■ WORK TO BE COMPLETED ■
Your copy should hold only the lines from the one with "Task: Click the 電話番号 label text" to the one with "Task: Click the thick", both included, each exactly as it stands below, with no pictures.

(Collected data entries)
....................

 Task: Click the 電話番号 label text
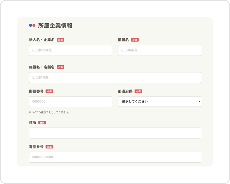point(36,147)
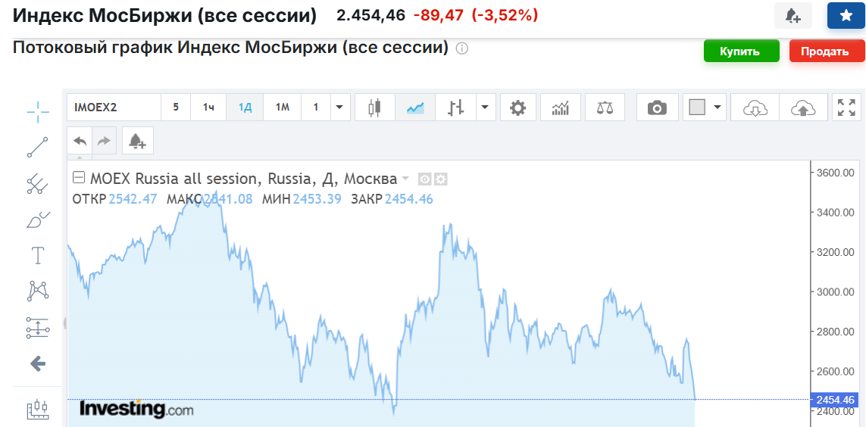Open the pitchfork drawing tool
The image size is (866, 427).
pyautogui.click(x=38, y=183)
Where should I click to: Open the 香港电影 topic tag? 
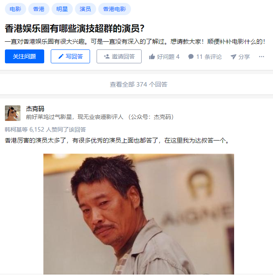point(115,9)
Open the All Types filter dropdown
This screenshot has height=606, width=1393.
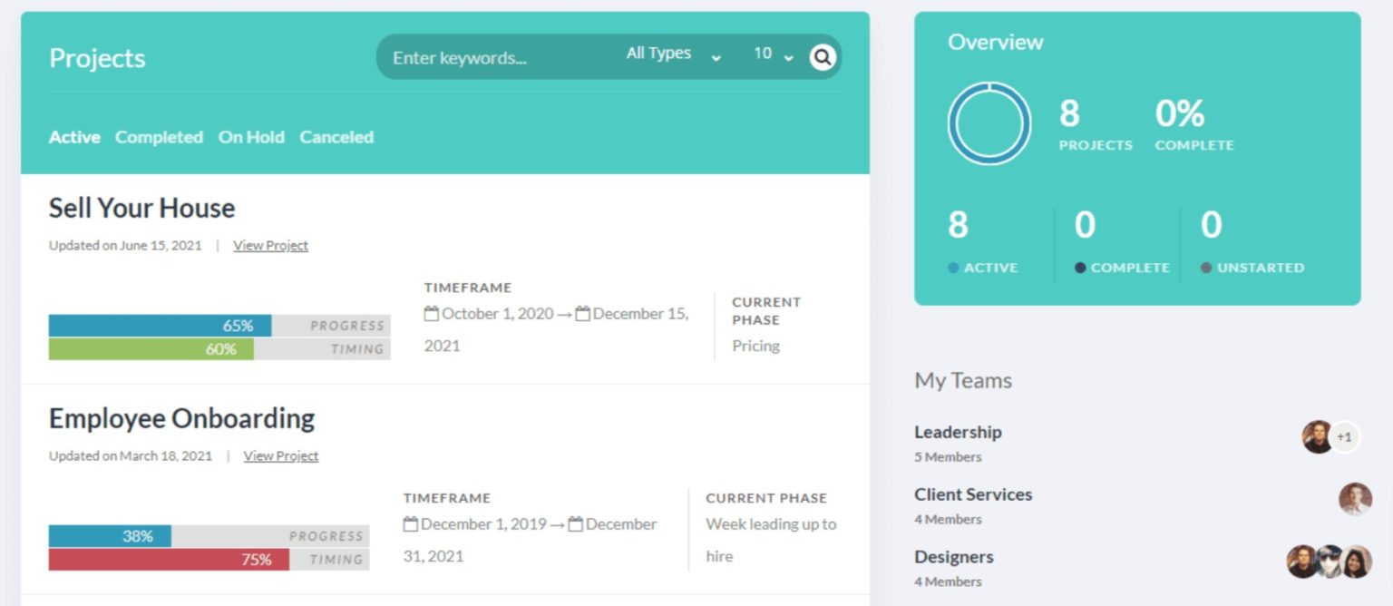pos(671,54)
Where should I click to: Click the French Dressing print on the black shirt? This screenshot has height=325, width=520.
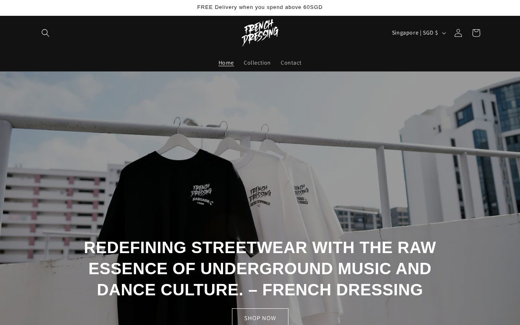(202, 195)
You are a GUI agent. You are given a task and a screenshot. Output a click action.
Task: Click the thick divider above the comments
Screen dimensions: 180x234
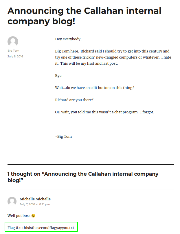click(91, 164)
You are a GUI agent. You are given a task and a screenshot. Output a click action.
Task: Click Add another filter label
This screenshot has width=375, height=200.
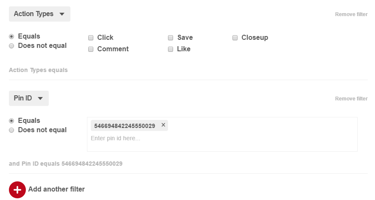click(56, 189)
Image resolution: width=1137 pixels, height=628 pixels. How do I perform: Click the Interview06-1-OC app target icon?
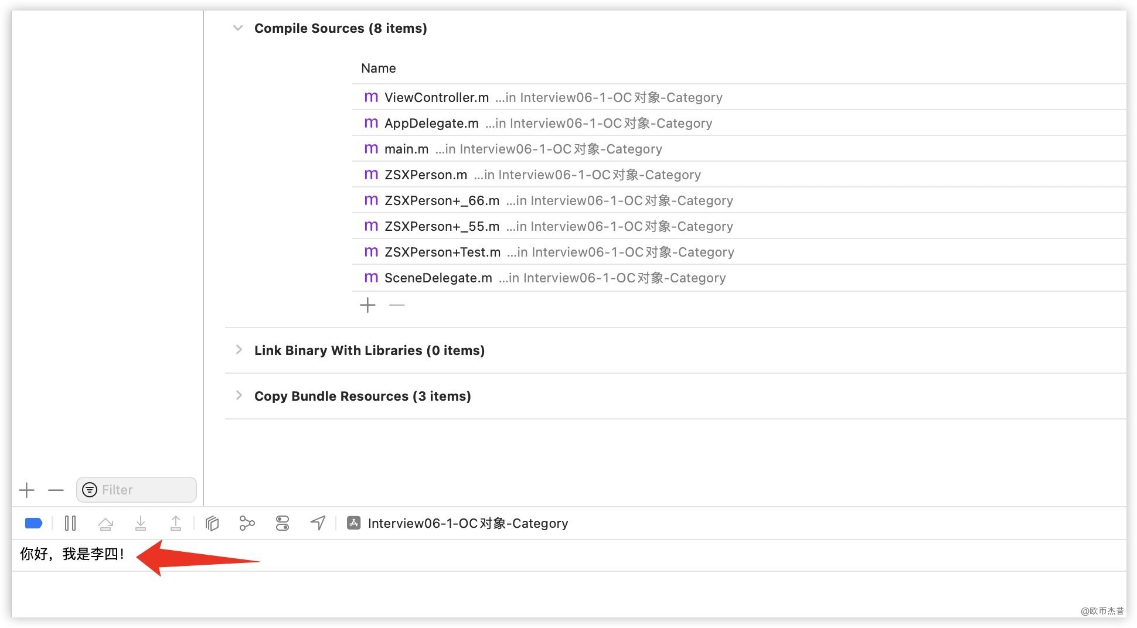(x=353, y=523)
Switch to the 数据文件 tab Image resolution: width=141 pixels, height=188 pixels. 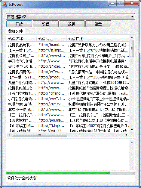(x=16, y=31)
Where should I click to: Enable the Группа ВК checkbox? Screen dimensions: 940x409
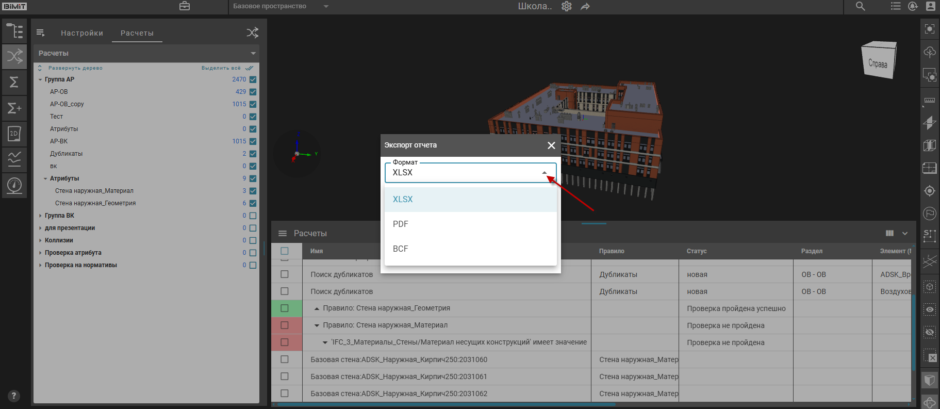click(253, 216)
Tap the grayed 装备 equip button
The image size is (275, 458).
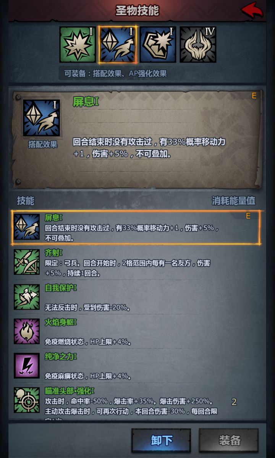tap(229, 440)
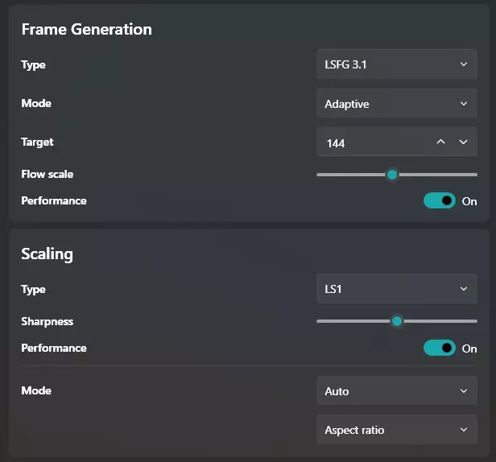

....................

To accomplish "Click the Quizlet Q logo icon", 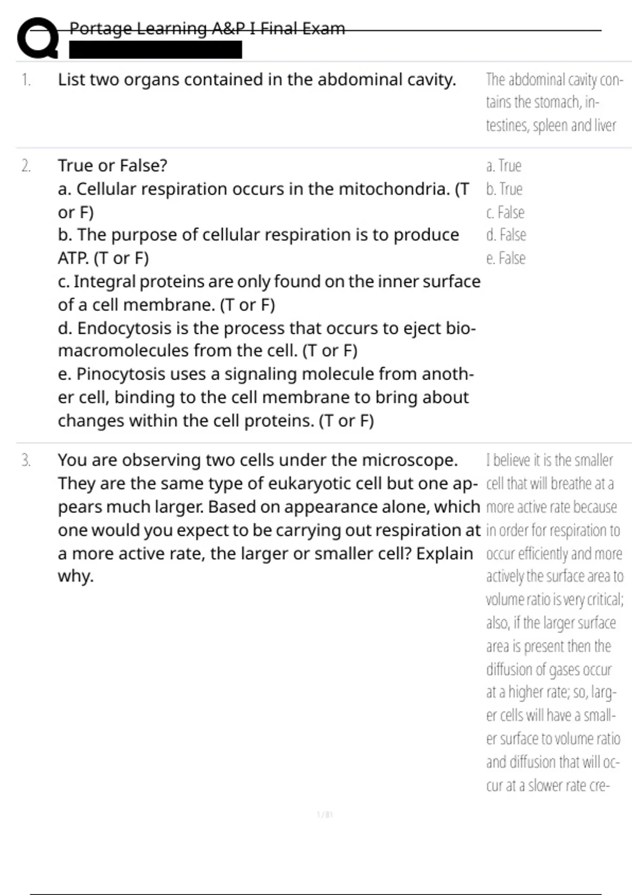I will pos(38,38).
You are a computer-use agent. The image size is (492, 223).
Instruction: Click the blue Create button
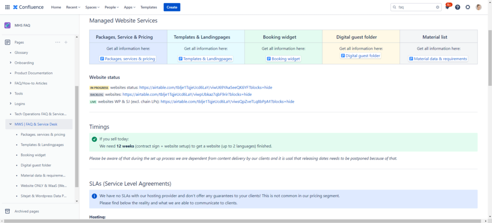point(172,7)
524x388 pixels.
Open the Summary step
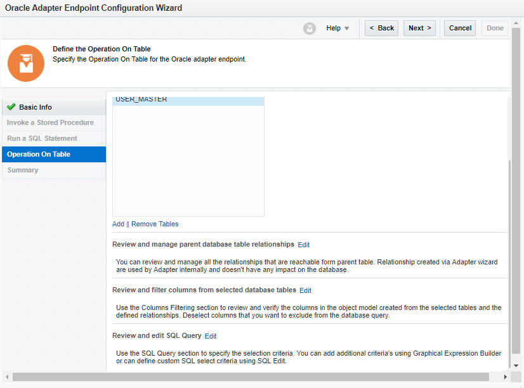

....................

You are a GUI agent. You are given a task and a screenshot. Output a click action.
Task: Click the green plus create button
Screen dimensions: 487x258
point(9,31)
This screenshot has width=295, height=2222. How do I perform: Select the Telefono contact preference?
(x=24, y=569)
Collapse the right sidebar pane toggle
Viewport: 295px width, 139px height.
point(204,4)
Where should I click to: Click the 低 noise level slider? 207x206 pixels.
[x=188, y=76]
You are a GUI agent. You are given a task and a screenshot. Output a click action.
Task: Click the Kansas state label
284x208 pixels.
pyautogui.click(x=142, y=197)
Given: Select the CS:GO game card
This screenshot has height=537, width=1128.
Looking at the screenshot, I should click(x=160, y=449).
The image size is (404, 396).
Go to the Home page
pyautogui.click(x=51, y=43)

....................

■ SOLUTION TO THIS PROBLEM ■
 Task: Click the 電話番号 label text
point(36,147)
Open the pitchfork drawing tool
The image size is (866, 427).
pyautogui.click(x=38, y=183)
Where should I click to: Open the 香港电影 topic tag? 
point(115,9)
Open the All Types filter dropdown
This screenshot has height=606, width=1393.
pos(671,54)
Where should I click to: Click the French Dressing print on the black shirt? This screenshot has height=325, width=520.
(202, 195)
You are a GUI agent. You are given a task and a screenshot. Output a click action.
Task: Click the thick divider above the comments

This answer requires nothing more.